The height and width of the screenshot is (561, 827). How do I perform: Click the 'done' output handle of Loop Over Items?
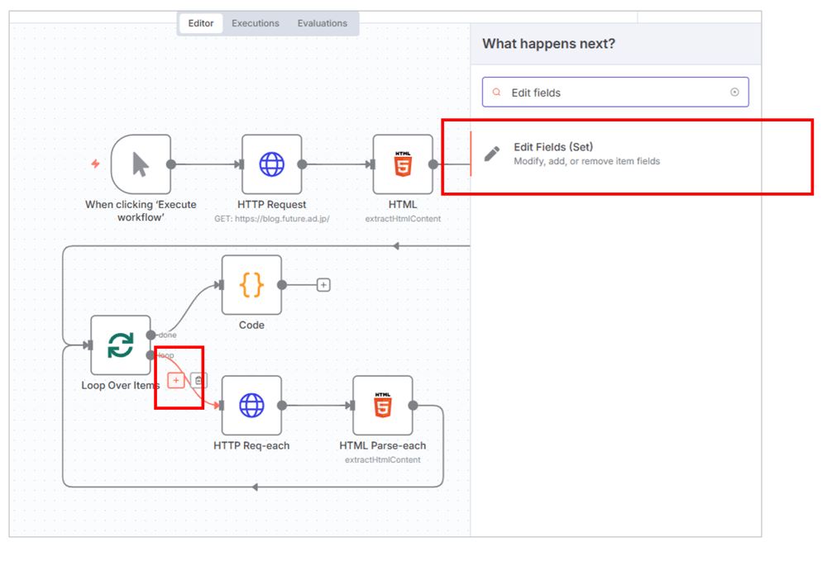click(151, 335)
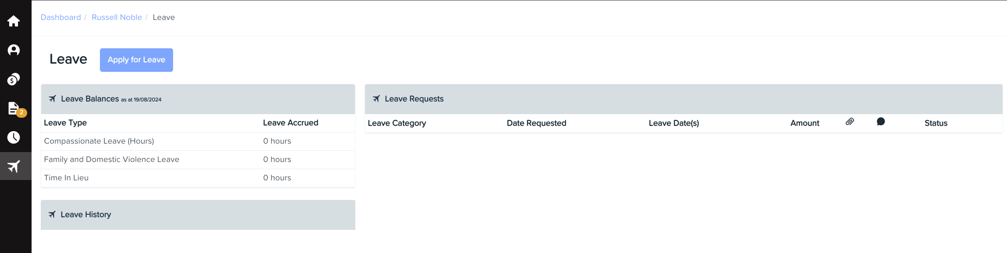Select the Leave airplane icon in the sidebar
The height and width of the screenshot is (253, 1007).
pos(13,166)
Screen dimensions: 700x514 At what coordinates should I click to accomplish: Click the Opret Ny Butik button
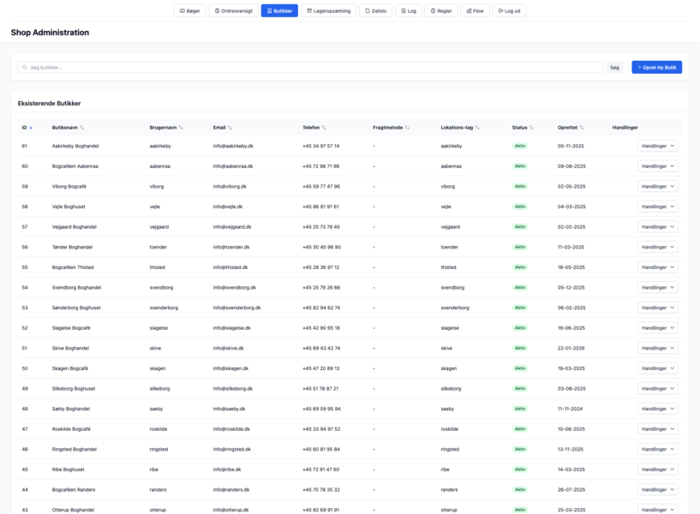coord(656,67)
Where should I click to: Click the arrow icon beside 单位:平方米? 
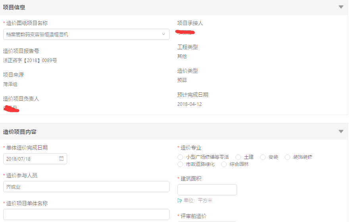click(x=180, y=200)
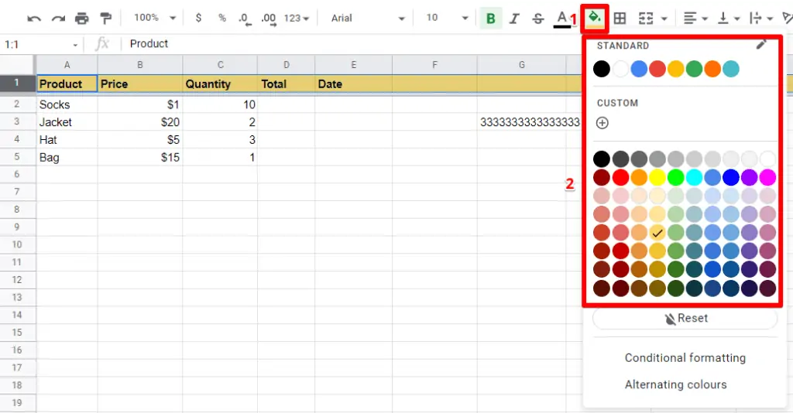Click the Print icon
Screen dimensions: 793x413
(x=82, y=18)

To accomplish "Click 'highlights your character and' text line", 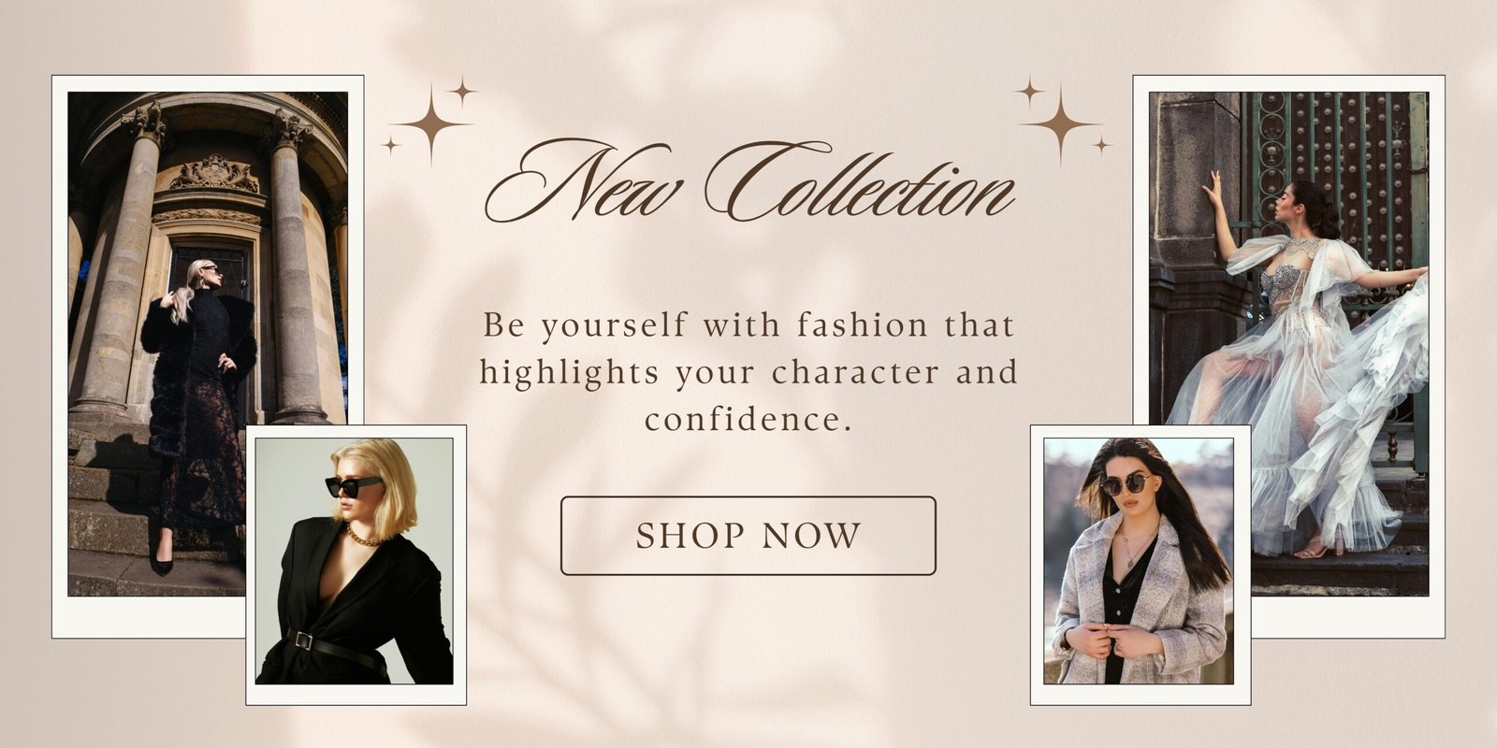I will tap(749, 372).
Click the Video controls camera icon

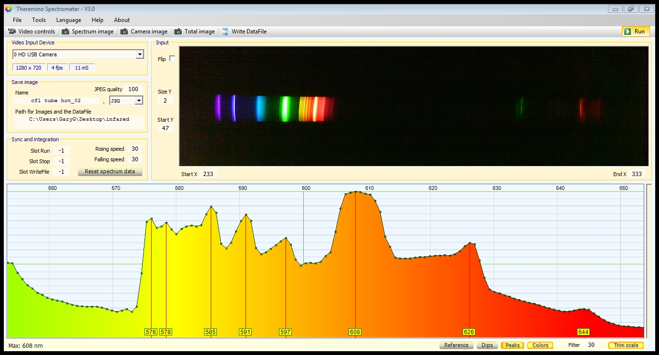click(x=12, y=31)
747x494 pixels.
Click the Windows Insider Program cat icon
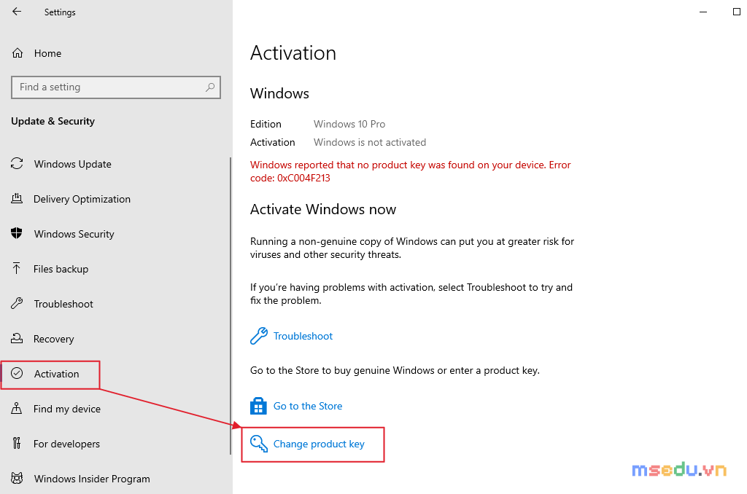pos(17,478)
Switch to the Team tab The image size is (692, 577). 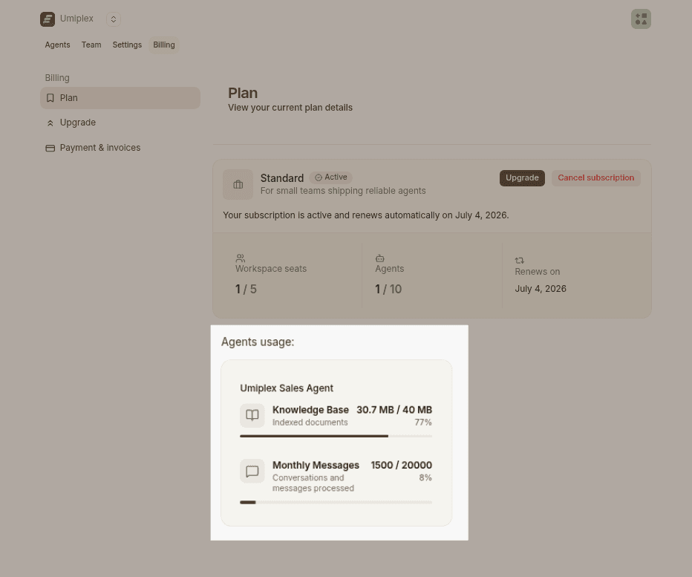coord(91,45)
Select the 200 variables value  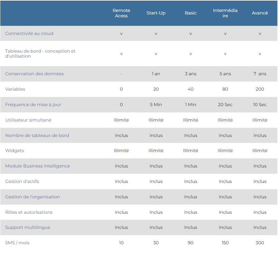260,89

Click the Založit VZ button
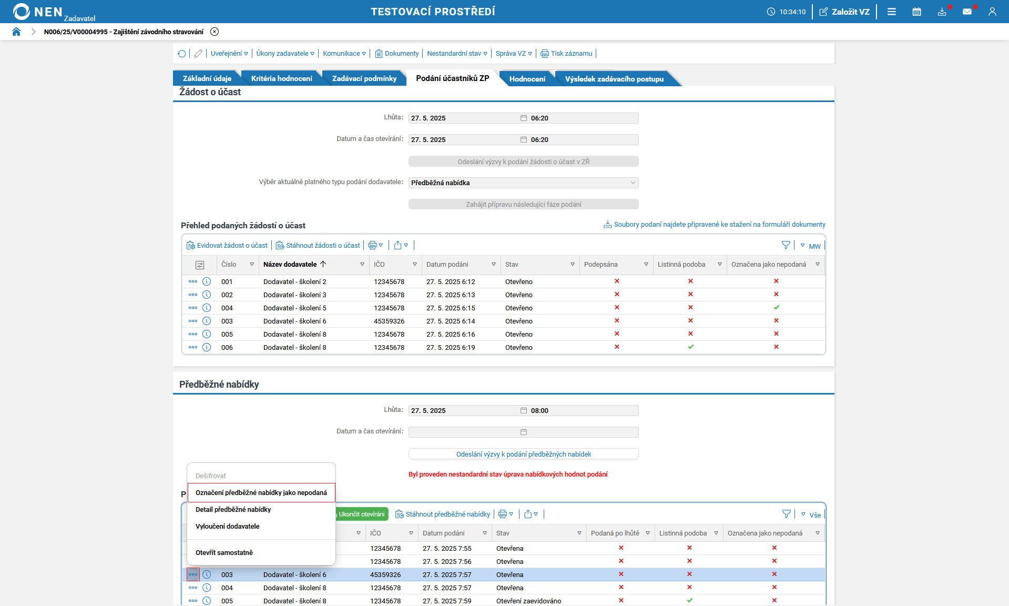[x=844, y=12]
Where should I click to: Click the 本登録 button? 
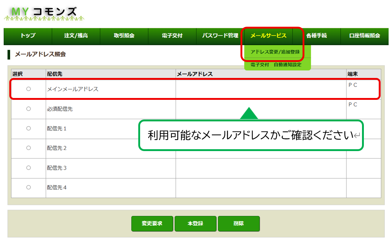pyautogui.click(x=195, y=223)
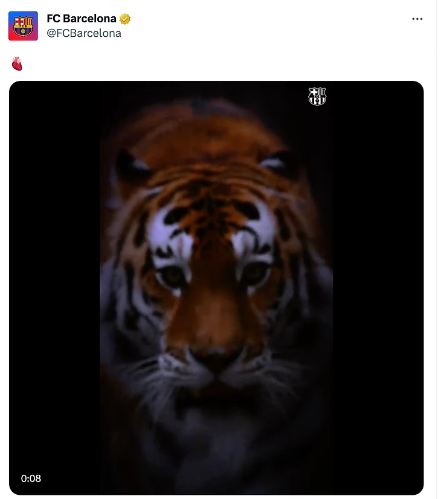Play the tiger video from its center
The image size is (441, 499).
point(216,288)
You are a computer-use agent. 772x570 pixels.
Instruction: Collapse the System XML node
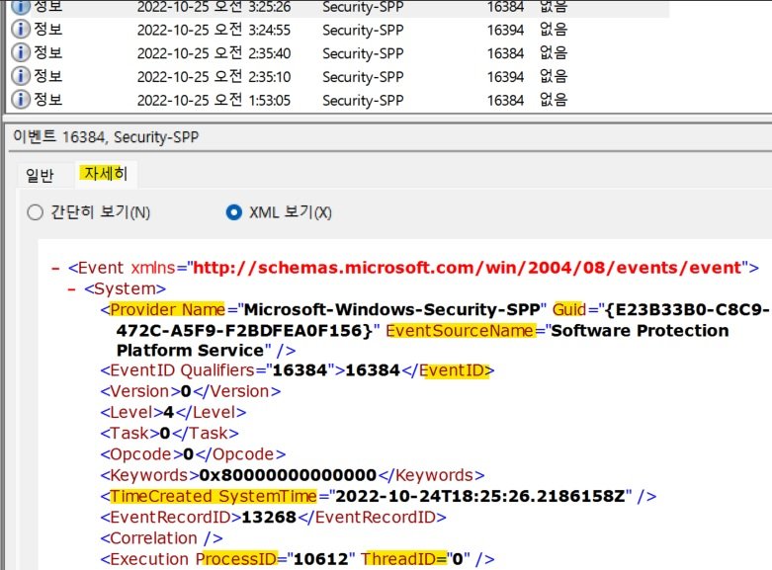[x=72, y=289]
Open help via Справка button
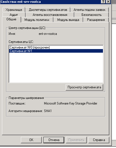This screenshot has width=116, height=148. point(99,140)
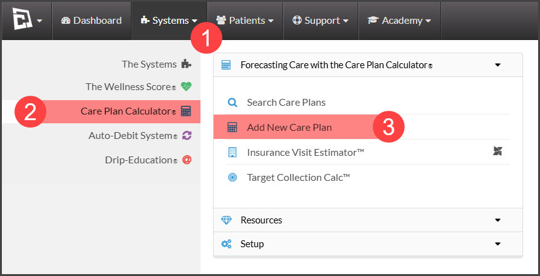540x276 pixels.
Task: Click the app logo icon in the top bar
Action: click(23, 20)
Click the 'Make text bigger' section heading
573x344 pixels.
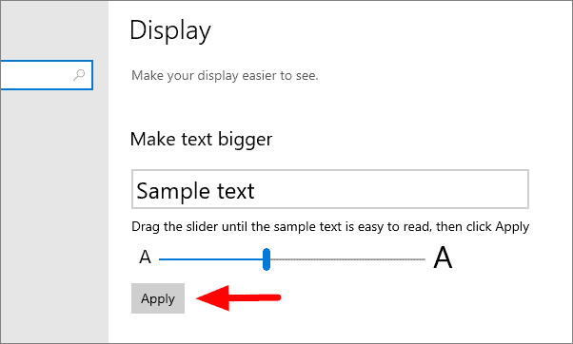[x=201, y=140]
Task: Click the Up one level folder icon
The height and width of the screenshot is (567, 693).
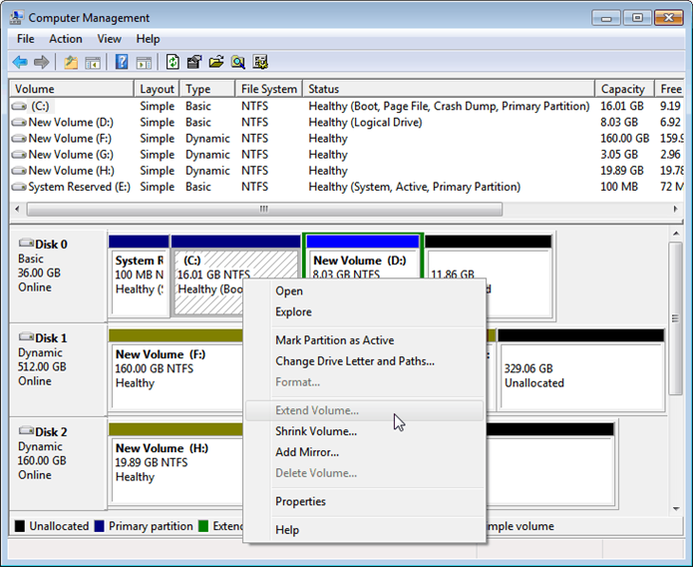Action: click(x=71, y=62)
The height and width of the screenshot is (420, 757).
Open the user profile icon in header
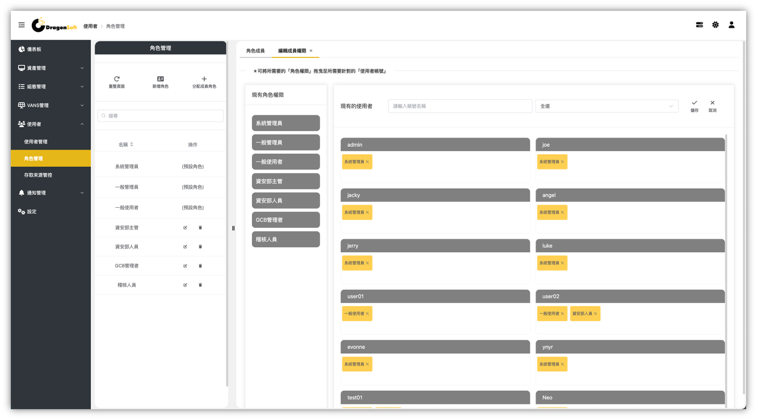(732, 25)
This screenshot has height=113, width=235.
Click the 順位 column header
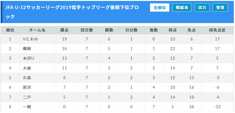pos(10,30)
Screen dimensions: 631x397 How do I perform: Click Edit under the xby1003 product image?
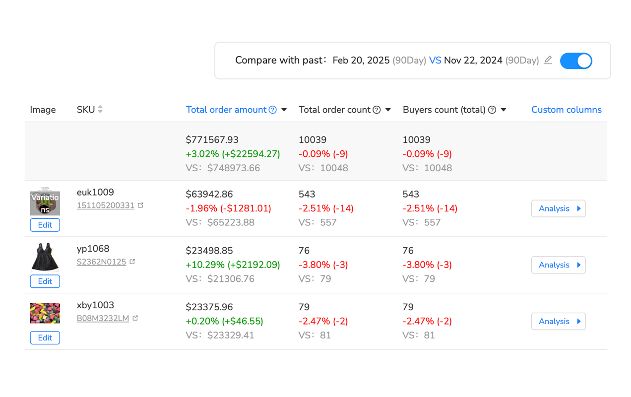(45, 337)
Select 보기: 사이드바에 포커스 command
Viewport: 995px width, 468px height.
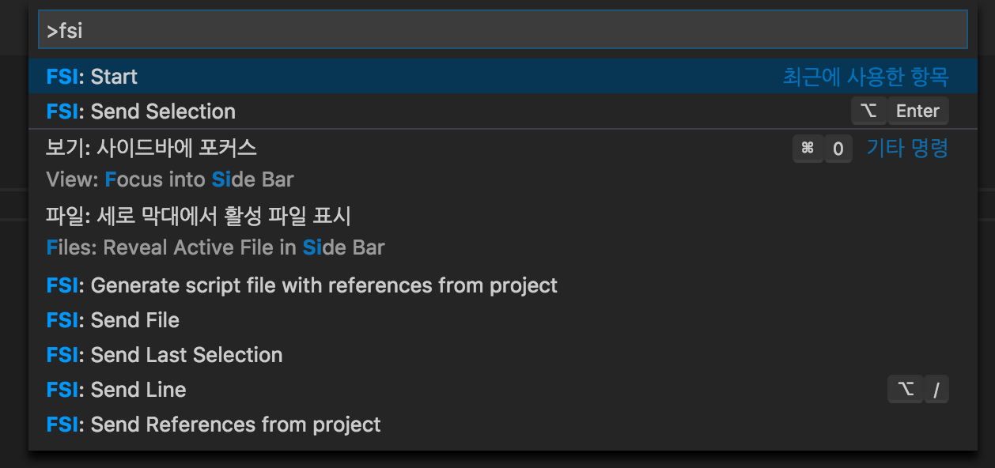502,163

◆ ◆ ◆ ◆ ◆ ◆ ◆

What you will do:
Both the line containing "Task: Click the Up one level folder icon" and the last line of the records above belong in the exact copy, along with every line between them; pictures do not.

Task output:
Task: Click the Up one level folder icon
The height and width of the screenshot is (567, 693).
Action: click(x=71, y=62)
The height and width of the screenshot is (420, 757).
Open the user profile icon in header
(732, 25)
This screenshot has height=113, width=235.
Click the 順位 column header
pos(10,30)
Screen dimensions: 631x397 How do I perform: Click Edit under the xby1003 product image?
(45, 337)
Select 보기: 사이드바에 포커스 command
Viewport: 995px width, 468px height.
502,163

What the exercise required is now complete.